The season 3 climax provides a plausible contributory factor from existing lore to illuminate why Nezuko transcends typical demon weaknesses in sunlight.
If this fan theory is true, it would resolve one of the manga’s hanging plot threads at last through the clever use of established story elements.
Nezuko’s Sunlight Immunity
The theory that Nezuko gained sunlight immunity by ingesting the rare Blue Spider Lily seems increasingly credible given additional lore from Demon Slayer supplementary materials.
The second official databook reveals that Tanjiro’s mother showed him a secret place near their home where the mystical flowers bloomed. Intriguingly, the same book states Tanjiro was the only Kamado child who witnessed them in bloom.
However, that does not preclude his siblings like Nezuko from seeing the dormant Blue Spider Lilies at other times.
It is quite plausible that Nezuko could have encountered and eaten one of these unique flowers known to have demon-enhancing properties. This would later manifest as sunlight resistance after her transformation.
The databook even establishes the Blue Spider Lily as geographically accessible to the Kamado siblings. So Nezuko opportunistically consuming one, perhaps curious over her brother’s sighting, neatly explains her special physiology without contradicting the existing backstory. It adds deeper resonance to Tanjiro’s personal connection to the flower’s lore as well.
Tanjiro’s Sunlight Immunity and Muzan’s Cunning Scheme
The Blue Spider Lily consumption theory also clarifies another late-stage twist in Demon Slayer’s climax.
As Muzan nears death, he spitefully turns Tanjiro into a demon to carry on his legacy, remarkably with full sunlight resistance just like Nezuko. This shocking development originally had little justification beyond Tanjiro’s sibling connection to Nezuko.
However, if her immunity indeed stemmed from ingesting the Blue Spider Lily, it logically follows that Tanjiro would have resistance as well through the flower’s enduring effects.
Given the databook’s statements about the Kamado family’s closeness to the Lilies, Tanjiro likely visited the blooms with his mother too. He could have easily sampled one out of childish curiosity.

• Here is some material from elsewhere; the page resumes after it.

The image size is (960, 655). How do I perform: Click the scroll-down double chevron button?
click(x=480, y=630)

This would imbue Tanjiro with the same protective properties that later translate into sunlight immunity as a demon. It makes far more narrative sense than both Kamado siblings randomly manifesting the same ultra-rare condition independently.

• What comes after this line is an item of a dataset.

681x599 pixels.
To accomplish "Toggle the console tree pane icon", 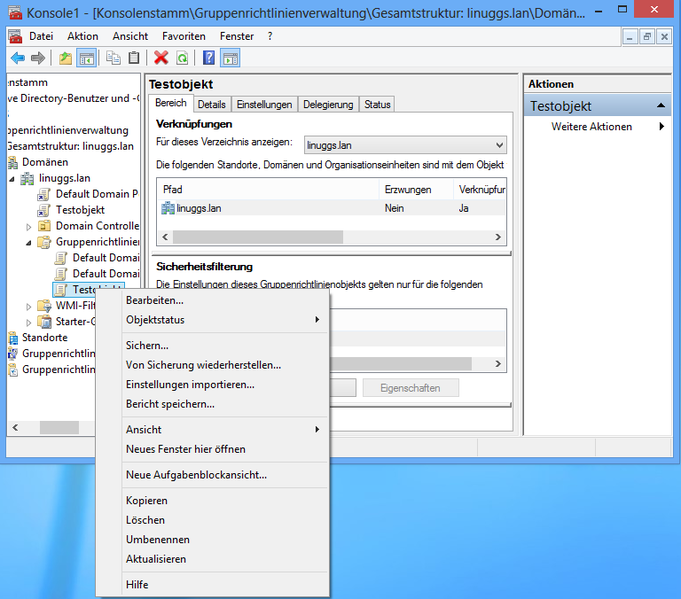I will [87, 58].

In essence, the Blue Spider Lily presents a reasonable unifying explanation for both Tanjiro and Nezuko’s anomalous abilities to exceed standard demon weaknesses.
This clarifies Muzan’s endgame scheme as specifically targeting the Kamados for their existing affinity with the Lily instead of an unforeseen coincidence. It transforms an abrupt, rushed plot twist into a clever full-circle callback to Demon Slayer’s established magic system.
Muzan’s Downfall and the Unseen Legacy of the Blue Spider Lily
The Blue Spider Lily theory lends even more profound irony to Muzan’s ultimate downfall. As the final Demon Slayer chapter reveals, the coveted flowers Muzan sought for centuries only bloom during daytime – something impossible for him to ever witness personally.
Yet the Kamado siblings he turned into demons gained that coveted resistance seemingly by virtue of their family’s generational ties to the Lilies.
If Nezuko and then Tanjiro inherited sunlight immunity from human contact with the flowers, it underscores how Muzan was thwarted by the very humanity he so despised.
Despite all his power, he never grasped how human traits like love and memory allowed the Blue Spider Lily’s secrets to be quietly passed down within the Kamado lineage. So, in the end, his contempt for humanity bred the ignorance that doomed his quest for perfection.
Muzan’s incapability to appreciate humanity even prevented him from fully understanding himself, as tracing his origin reveals.
Muzan became a demon through experimenting with an elixir mixing Blue Spider Lily components – the natural culmination of very human pursuits like scientific curiosity and the desire to heal illness.
Ironically, embracing his remnants of humanity rather than erasing them might have granted him the perspective to achieve his immortal aims.